Aber dann habe ich den Staffelstart verpasst. Einfach so. Ich habe nicht mitbekommen, dass die Sendung läuft, und es war es mir egal. Das war der Moment, in dem mir bewusstwurde: Die gesamte Sendung und das Konzept und alles, was damit zu tun hat, ist mir schnurzpiepegal. Sie hat mich nie wirklich interessiert und das wird sie auch nie.
Der einzige Spaß an Sendungen wie GNTM ist es doch, sich entweder ernsthaft darüber aufzuregen oder sich die gesamte Staffel ironisch anzuschauen und dann doch mitzufiebern, wer am Ende denn jetzt die offiziell schönste ist. Und sich dann zu schämen, weil man sein Ziel verfehlt hat, sich mal nicht über die Körper Anderer zu definieren. Eine Weile. Also nur bis zur nächsten Staffel.

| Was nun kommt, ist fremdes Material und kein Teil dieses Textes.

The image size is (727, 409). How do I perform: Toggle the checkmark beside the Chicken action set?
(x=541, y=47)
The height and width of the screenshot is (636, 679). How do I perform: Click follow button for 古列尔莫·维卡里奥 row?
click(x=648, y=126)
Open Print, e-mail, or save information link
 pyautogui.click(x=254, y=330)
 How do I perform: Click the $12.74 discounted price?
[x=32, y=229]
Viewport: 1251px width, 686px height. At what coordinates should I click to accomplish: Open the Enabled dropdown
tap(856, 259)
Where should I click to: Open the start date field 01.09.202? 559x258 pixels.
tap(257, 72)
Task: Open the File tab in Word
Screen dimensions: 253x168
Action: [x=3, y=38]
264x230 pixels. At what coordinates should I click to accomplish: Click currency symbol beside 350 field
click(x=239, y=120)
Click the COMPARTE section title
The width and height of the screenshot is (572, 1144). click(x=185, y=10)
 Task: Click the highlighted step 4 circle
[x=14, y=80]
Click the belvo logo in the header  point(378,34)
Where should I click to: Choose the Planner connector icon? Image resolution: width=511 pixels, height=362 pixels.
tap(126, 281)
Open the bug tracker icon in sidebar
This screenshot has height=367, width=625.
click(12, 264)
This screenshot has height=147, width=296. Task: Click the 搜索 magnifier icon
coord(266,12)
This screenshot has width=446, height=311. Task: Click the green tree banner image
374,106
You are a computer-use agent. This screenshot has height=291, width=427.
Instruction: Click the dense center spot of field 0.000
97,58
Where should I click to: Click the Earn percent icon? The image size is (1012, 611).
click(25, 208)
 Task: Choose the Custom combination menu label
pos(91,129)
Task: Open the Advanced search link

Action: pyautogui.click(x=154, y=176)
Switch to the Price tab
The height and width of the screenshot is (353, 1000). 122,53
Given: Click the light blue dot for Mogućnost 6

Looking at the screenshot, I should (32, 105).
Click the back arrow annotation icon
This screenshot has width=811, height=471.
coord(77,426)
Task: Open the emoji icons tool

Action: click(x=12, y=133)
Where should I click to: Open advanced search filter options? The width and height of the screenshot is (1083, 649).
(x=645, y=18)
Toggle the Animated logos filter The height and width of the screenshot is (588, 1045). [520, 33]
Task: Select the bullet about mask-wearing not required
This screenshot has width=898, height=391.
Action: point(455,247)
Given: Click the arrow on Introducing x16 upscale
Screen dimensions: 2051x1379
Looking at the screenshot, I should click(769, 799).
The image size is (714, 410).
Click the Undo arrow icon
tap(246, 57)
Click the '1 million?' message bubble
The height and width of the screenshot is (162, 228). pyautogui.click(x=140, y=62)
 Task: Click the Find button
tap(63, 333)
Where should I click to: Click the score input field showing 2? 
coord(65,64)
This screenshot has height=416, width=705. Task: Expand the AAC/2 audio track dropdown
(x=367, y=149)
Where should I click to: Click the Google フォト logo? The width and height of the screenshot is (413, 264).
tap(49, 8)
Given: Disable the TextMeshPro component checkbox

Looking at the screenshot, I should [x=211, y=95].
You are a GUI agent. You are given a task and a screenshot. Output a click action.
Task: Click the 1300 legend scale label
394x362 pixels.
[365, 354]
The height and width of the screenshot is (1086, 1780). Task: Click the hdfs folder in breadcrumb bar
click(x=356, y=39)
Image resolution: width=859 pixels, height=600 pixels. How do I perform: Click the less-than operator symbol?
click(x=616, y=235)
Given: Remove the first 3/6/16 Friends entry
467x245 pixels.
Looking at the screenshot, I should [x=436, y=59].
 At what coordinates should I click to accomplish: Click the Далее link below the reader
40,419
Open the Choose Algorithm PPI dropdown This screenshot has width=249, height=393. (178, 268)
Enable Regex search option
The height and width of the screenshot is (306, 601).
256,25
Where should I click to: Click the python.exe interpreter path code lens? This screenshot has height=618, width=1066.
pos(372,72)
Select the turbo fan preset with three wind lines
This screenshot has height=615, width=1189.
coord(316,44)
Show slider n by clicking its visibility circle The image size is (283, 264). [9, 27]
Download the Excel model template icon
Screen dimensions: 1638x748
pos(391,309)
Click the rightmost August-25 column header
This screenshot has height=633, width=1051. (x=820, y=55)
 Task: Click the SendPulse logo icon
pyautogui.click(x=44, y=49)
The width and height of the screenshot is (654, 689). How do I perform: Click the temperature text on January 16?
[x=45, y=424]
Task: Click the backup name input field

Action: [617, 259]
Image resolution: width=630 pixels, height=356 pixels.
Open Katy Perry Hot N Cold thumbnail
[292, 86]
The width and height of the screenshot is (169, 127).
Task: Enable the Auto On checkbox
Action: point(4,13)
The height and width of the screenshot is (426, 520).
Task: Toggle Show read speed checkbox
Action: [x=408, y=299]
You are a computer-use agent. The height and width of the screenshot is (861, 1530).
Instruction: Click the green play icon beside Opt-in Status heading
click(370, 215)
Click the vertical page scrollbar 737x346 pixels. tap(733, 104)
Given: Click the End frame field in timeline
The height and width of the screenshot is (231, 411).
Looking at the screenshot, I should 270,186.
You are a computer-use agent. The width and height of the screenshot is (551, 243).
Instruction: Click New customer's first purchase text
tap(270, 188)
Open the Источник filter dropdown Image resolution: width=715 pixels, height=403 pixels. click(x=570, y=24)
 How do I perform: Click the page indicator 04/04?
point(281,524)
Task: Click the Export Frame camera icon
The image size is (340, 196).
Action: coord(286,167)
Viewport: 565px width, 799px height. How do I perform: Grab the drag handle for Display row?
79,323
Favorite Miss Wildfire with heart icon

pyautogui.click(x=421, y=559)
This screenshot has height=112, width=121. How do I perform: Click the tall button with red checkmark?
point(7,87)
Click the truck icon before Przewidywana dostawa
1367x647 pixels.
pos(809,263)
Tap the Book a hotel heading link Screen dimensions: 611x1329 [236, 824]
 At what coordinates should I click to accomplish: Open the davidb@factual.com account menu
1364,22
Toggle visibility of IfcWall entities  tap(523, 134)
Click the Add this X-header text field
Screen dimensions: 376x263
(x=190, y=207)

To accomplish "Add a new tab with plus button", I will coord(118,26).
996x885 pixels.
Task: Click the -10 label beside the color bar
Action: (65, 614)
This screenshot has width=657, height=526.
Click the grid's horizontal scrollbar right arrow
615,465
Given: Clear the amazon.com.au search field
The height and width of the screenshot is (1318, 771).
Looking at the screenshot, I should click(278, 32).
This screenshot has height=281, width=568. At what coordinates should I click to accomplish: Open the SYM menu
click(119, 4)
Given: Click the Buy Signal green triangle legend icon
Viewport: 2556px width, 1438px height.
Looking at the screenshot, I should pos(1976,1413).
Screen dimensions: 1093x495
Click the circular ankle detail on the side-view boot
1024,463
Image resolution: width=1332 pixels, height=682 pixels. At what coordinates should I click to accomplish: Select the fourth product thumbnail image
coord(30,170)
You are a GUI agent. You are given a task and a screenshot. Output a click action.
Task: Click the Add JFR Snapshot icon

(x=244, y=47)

Eigentlich gehört doch gar nicht GNTM beendet (denn dieses Konzept ist egal und belanglos) sondern, dass Leute es sich anschauen. Ohne Zuschauer sind Fernsehsendungen nichts mehr wert. All die Leute, die Heidi Klum und all den anderen Models auf allen möglichen Social-Media-Kanälen folgen, könnten doch einfach mal anderen, interessanten Leuten folgen. Dann haben ausgehungerten Gestalten da von ProSieben keine Reichweite und keinen Einfluss und der Rest der Welt kein Problem mehr.

Dazu gehört auch ihr alle, die Castingshows nur ironisch gucken und nur um später drüber zu twittern und nur weil „man ja mal selbst sehen muss, worüber sich da alle aufregen“. Hört einfach auf, gebt all dem nicht eure Aufmerksamkeit, seid die klugen Menschen, die ihr wirklich sein könnt, wenn ihr nur wollt.
Würde es sich nicht so viel schöner leben, wenn egale Dinge einem einfach mal egal sein könnten? Wäre die Welt nicht ein so viel besserer Ort, wenn wir uns einfach nicht mehr für blöde Models und das triggern von Magersucht und für Rumgezicke unter schönen Mädchen interessieren würden?

Scheißt doch alle endlich Mal auf die ollen Flopmodels und genießt eurer Leben! Es kann so einfach sein. Und wenn es mal nicht einfach ist: Den Donnerstagabend habt ihr jetzt immerhin frei. Fahrt doch mal nach Wuppertal. Da ist es gerade schön, jetzt wo die belanglosen Nervensägen alle in New York sind.